National Lecture Program

AIA Lecturer: William Fitzhugh

Affiliation: Smithsonian Institute

William Fitzhugh is Director of the Arctic Studies Center and Curator of the Department of Anthropology at the National Museum of Natural History, Smithsonian Institution, and holds his degrees from Harvard (Ph.D. and M.A.) and Dartmouth (B.A.).  Dr. Fitzhugh’s areas of specialization are arctic archaeology, circumpolar cultures, Mongolia, and Vikings (especially in the Western Atlantic).  He has done fieldwork in the North Atlantic regions and arctic Russia, and in Mongolia, and has been recognized for his work in exhibits, documentaries, and research. Dr.
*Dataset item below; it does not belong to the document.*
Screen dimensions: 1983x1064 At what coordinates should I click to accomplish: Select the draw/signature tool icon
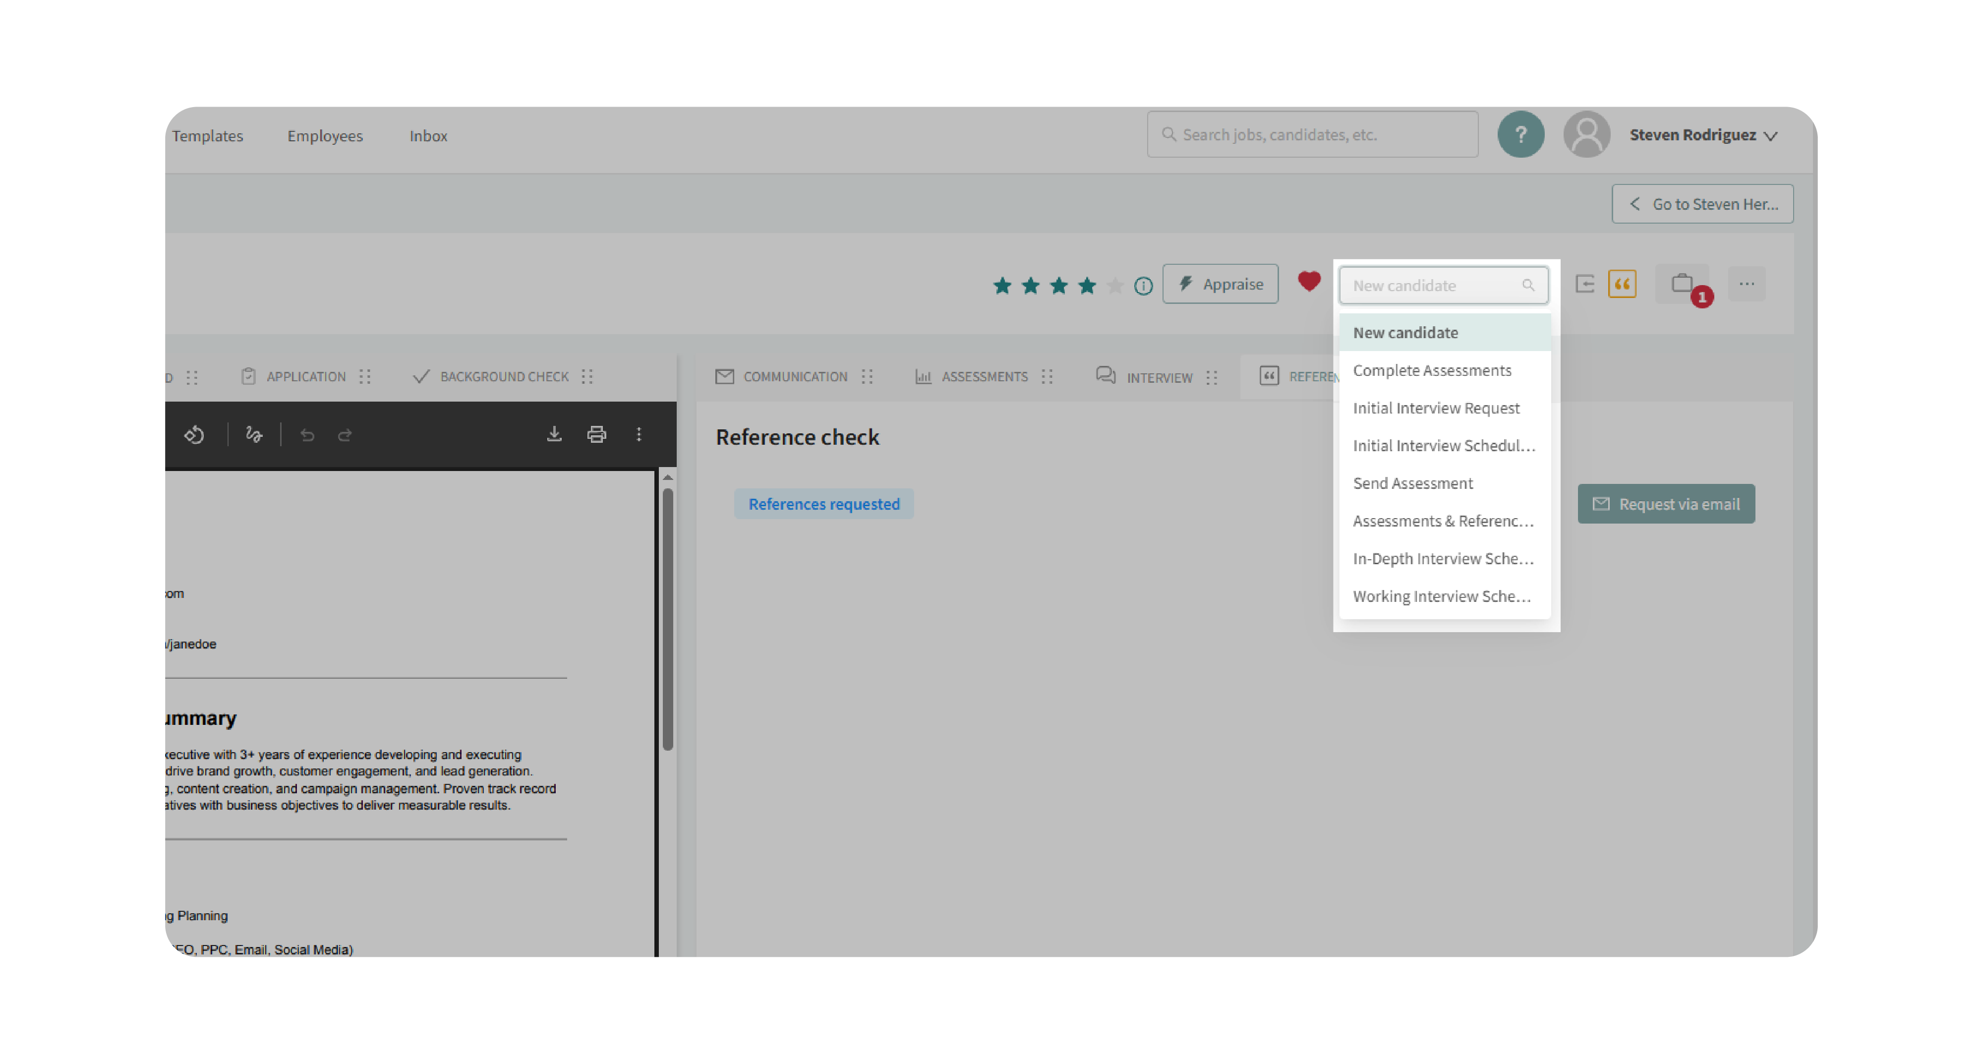[254, 435]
Fitzhugh is one of the AIA’s 2022/2023 Joukowsky Lecturers.

Abstracts:


This lecture traces the history and archaeology of the Vikings from their origins in the 7thcentury, their rise to power and raids in Europe, and their expansion across the North Atlantic to Iceland, Greenland, and eventually to mainland North America at the L’Anse aux Meadows site in northern Newfoundland. A special feature of the lecture is Viking contacts with Native American Indians and Inuit as seen in archaeological finds in recent years. The story includes illustrations from the Smithsonian’s ‘block-buster’ exhibition honoring the 1000th anniversary of Leif Erikson’s discovery of North America and its catalog publication with the same title as this lecture.
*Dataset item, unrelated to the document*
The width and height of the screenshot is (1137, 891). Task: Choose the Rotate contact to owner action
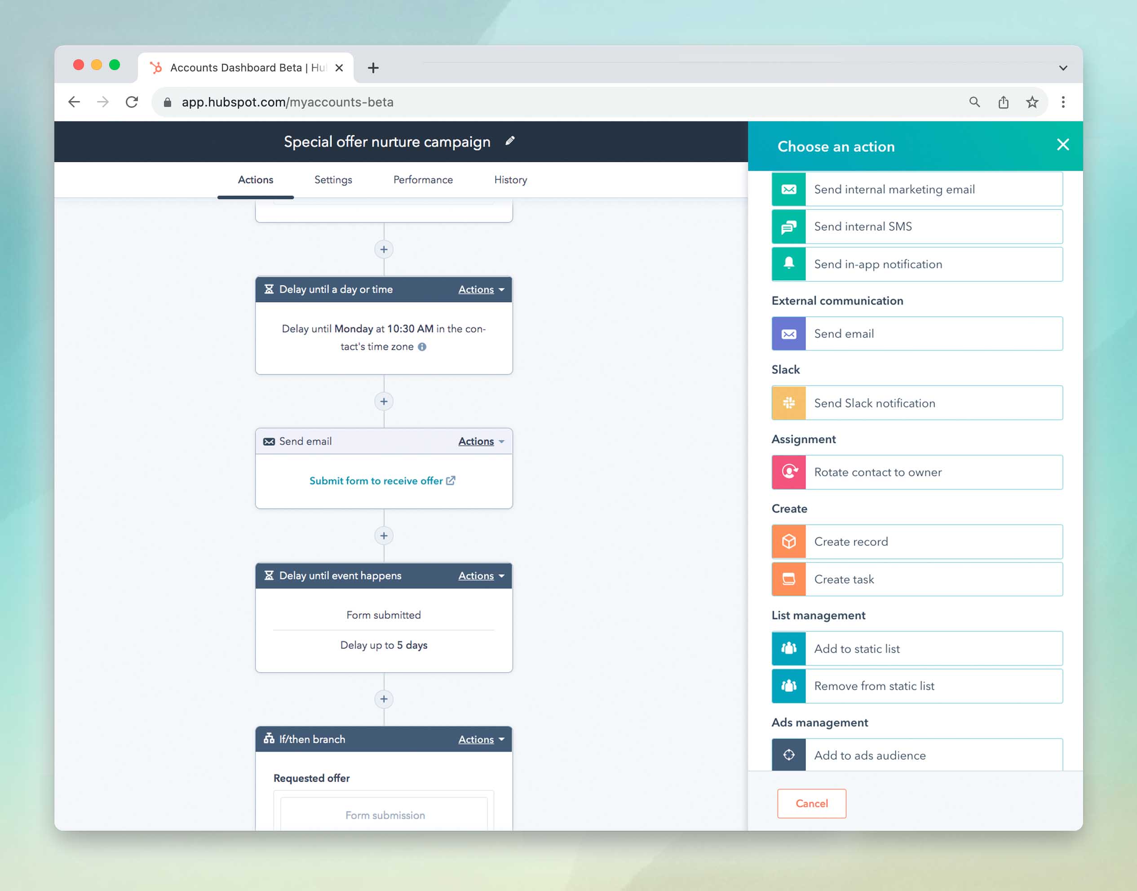point(916,472)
This lecture follows migrations of Arctic peoples into the last unoccupied territories of North America and the development of their Pre-Dorset, Dorset and Thule cultures over the past 5000 years. We trace their contacts with Indian peoples, Vikings, and later Europeans and discuss their unique shamanic art, their history as Thule culture evolved into the Inuit peoples of today, and the likely effect of modern climate change on Arctic peoples today and in the future.

This lecture follows the history of the Basque peoples who pioneered the hunting of great whales in the Bay of Biscay and after 1500 expanded their reach into Newfoundland and the Gulf of St. Lawrence where they met, traded with, and even lived with Inuit whalers. Archaeological finds from Red Bay, Labrador, and from a decade of Smithsonian research at Petit Mecatina on the Quebec Lower North Shore reveal the first instance of a European-Inuit joint venture in the New World.

Arctic archaeology reveals patterns of climate change have both facilitated migrations and extinguished cultures and animals beginning when humans first began to live in Arctic regions 40,000 years ago. We follow these developments in northern Russia, Alaska, Canada, and Greenland as environments and cultures changed, new technology and adaptations developed, and Arctic peoples interacted with each other and with southerners. The story of the Greenland Norse serves as an example of how humans have failed to observe signals of their impending disaster, what they could have done to avoid it, and what we should do now to avoid a similar, but global, fate.

Recent research in the grassy steppe of Inner Asia document how a big land with few people repeatedly changed the history of the world. Archaeology, DNA, and history reveal the monumental impact of nomadic pastoralists on world history during the past 5000 years. Genghis Khan’s nomadic empire was the last, largest, and best known, but there were many others. We explore the environments and cultural features that enabled small groups of steppe herders and horsemen to repeatedly conquer, populate, and rule vast territories.

The ancestors of Japan’s northern people—the Ainu—once thought to be ‘Lost Caucasians of the Far East’, may have been among the first to migrate into the Americas. This lecture describes the origins of the Ainu and their distinctive spirit-filled decorative and clothing arts, their rise to prominence as a maritime power in the 13-15th centuries, and their subsequent colonization and subjugation by the Japanese. Ainu history parallels that of North American Indians in many other ways, including their recent efforts in cultural rejuvenation.